### Task inputs
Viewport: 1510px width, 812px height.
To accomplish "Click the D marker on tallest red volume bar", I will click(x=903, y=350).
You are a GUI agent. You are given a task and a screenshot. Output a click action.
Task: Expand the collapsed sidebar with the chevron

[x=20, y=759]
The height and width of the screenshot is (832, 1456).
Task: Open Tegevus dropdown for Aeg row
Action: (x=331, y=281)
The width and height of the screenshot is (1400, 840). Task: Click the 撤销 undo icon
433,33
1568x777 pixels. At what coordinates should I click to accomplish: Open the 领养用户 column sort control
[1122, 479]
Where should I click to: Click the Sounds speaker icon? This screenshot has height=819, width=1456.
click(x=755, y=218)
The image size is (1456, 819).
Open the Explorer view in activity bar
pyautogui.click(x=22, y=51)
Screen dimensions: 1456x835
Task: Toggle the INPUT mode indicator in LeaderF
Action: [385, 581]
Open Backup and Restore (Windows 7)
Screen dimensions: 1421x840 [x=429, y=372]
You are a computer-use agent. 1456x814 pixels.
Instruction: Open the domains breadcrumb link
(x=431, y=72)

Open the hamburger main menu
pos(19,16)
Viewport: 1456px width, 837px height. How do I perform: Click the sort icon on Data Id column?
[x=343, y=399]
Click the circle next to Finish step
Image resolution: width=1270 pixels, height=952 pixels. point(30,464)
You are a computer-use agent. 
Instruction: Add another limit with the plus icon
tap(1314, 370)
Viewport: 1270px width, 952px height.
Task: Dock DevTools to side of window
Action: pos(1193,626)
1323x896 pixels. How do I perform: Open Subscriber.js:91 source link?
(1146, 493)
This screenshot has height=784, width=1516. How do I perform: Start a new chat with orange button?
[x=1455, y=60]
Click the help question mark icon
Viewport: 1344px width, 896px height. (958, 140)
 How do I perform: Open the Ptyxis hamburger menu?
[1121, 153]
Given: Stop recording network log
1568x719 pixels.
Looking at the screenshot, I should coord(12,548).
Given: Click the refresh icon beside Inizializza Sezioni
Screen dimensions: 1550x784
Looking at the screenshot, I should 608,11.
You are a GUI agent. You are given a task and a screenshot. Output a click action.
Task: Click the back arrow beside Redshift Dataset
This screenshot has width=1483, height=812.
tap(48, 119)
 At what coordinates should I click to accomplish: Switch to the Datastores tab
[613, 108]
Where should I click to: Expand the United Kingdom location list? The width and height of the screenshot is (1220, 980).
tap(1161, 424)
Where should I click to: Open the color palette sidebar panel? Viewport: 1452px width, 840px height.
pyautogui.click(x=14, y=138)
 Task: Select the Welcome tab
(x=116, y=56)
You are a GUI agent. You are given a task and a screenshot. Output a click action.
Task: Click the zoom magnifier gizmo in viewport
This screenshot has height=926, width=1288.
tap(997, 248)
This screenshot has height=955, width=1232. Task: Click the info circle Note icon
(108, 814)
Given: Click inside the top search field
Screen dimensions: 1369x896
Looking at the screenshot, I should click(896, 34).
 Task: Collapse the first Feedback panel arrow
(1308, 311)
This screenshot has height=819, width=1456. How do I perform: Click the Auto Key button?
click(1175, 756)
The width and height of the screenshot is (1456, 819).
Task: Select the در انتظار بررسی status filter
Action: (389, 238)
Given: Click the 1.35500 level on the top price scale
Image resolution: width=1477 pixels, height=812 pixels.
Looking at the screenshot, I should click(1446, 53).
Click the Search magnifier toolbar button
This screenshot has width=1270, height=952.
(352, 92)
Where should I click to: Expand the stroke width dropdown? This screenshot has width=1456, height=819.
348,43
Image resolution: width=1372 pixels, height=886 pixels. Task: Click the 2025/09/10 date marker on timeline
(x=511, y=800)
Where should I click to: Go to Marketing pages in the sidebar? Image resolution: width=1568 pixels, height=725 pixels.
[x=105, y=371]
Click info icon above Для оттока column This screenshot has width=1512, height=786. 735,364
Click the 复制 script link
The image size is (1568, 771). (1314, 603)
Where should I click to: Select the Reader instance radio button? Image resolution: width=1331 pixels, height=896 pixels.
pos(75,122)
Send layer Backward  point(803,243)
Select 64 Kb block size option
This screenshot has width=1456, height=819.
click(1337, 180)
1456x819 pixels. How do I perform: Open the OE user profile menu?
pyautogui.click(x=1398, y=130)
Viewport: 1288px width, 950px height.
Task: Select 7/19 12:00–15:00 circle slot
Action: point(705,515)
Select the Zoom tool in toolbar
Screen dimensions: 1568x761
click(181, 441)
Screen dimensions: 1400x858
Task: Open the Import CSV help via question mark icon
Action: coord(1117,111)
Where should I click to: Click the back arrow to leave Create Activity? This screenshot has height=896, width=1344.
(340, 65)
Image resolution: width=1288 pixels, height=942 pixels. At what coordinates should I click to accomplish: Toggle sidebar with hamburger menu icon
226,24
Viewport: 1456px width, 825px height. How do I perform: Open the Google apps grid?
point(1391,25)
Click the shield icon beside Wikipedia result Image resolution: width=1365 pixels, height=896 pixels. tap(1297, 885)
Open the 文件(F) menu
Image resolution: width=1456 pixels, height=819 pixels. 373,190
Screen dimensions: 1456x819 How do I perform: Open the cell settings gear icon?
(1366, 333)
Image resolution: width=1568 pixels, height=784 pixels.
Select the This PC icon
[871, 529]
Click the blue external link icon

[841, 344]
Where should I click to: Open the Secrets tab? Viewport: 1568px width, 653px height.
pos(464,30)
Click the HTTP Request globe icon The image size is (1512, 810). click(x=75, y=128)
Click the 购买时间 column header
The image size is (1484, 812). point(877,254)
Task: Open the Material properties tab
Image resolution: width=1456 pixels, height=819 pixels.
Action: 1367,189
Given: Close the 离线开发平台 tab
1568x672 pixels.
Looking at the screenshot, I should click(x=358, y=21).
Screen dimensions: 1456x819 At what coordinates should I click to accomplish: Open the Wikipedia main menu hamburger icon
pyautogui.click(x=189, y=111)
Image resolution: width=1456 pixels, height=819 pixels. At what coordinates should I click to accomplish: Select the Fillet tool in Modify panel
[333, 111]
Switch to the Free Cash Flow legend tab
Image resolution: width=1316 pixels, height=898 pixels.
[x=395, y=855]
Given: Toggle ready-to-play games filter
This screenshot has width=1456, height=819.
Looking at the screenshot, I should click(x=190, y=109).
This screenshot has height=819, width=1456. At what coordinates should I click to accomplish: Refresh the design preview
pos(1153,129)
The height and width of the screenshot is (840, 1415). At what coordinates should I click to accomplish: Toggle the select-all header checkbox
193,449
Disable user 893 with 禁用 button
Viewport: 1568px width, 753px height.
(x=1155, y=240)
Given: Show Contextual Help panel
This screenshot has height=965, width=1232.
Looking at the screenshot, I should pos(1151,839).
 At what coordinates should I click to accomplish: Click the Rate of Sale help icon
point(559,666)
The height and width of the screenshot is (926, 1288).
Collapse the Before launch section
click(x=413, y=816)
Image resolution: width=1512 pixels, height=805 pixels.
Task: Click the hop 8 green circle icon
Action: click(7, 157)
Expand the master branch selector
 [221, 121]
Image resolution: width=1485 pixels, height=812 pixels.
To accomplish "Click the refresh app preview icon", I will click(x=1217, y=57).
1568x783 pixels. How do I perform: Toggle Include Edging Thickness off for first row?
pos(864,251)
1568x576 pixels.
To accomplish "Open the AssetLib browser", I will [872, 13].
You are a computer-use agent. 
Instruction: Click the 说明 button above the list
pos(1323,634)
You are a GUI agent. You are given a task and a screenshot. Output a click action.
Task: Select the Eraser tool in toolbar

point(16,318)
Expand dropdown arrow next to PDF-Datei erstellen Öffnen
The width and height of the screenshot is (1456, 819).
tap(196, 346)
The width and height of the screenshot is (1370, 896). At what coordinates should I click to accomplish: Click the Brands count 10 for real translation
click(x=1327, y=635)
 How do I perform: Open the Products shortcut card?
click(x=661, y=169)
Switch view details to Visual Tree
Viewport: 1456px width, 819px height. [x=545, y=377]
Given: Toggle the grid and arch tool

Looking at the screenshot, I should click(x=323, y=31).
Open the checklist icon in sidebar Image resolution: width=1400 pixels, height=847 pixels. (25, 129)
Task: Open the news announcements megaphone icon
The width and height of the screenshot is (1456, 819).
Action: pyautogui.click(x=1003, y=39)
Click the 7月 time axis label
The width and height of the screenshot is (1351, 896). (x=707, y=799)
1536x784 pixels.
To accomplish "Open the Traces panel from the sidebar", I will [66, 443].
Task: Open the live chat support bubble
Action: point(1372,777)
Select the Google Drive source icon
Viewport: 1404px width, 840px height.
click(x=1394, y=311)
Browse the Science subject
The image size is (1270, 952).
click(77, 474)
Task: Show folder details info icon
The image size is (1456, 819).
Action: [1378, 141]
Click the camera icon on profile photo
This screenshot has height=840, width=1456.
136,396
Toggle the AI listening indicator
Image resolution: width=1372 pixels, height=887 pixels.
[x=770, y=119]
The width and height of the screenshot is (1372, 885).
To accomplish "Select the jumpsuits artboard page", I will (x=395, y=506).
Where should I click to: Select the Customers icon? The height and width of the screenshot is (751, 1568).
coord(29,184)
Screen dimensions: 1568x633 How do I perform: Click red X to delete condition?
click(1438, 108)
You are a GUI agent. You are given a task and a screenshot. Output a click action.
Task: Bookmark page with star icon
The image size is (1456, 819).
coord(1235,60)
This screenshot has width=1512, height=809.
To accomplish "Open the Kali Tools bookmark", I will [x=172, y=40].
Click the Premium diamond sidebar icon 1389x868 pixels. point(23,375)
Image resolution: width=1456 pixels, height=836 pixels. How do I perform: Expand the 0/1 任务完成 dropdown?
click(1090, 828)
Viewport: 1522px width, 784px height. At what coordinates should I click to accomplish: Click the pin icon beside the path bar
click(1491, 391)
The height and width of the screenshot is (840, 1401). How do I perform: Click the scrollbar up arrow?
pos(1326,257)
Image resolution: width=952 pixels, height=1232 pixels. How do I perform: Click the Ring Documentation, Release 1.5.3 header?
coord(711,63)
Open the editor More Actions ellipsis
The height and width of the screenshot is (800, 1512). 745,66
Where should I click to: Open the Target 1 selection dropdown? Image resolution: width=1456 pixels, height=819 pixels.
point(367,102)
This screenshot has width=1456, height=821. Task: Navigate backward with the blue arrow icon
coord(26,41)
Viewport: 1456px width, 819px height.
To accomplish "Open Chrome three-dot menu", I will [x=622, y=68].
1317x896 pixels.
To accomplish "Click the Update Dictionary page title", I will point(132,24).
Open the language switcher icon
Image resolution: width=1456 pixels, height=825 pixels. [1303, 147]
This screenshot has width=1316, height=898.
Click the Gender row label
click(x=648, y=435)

### What is being asked
Within the data above, the lines from the one with "The height and width of the screenshot is (926, 1288)." to the one with "1536x784 pixels." must be repeated exactly; no other line belongs in the answer.

### Reply
The height and width of the screenshot is (926, 1288).
Collapse the Before launch section
click(x=413, y=816)
Image resolution: width=1512 pixels, height=805 pixels.
Task: Click the hop 8 green circle icon
Action: click(7, 157)
Expand the master branch selector
 [221, 121]
Image resolution: width=1485 pixels, height=812 pixels.
To accomplish "Click the refresh app preview icon", I will click(x=1217, y=57).
1568x783 pixels. How do I perform: Toggle Include Edging Thickness off for first row?
pos(864,251)
1568x576 pixels.
To accomplish "Open the AssetLib browser", I will [872, 13].
You are a computer-use agent. 
Instruction: Click the 说明 button above the list
pos(1323,634)
You are a GUI agent. You are given a task and a screenshot. Output a click action.
Task: Select the Eraser tool in toolbar

point(16,318)
Expand dropdown arrow next to PDF-Datei erstellen Öffnen
The width and height of the screenshot is (1456, 819).
tap(196, 346)
The width and height of the screenshot is (1370, 896). At what coordinates should I click to accomplish: Click the Brands count 10 for real translation
click(x=1327, y=635)
 How do I perform: Open the Products shortcut card?
click(x=661, y=169)
Switch view details to Visual Tree
Viewport: 1456px width, 819px height. [x=545, y=377]
Given: Toggle the grid and arch tool

Looking at the screenshot, I should click(x=323, y=31).
Open the checklist icon in sidebar Image resolution: width=1400 pixels, height=847 pixels. (25, 129)
Task: Open the news announcements megaphone icon
The width and height of the screenshot is (1456, 819).
Action: pyautogui.click(x=1003, y=39)
Click the 7月 time axis label
The width and height of the screenshot is (1351, 896). (x=707, y=799)
1536x784 pixels.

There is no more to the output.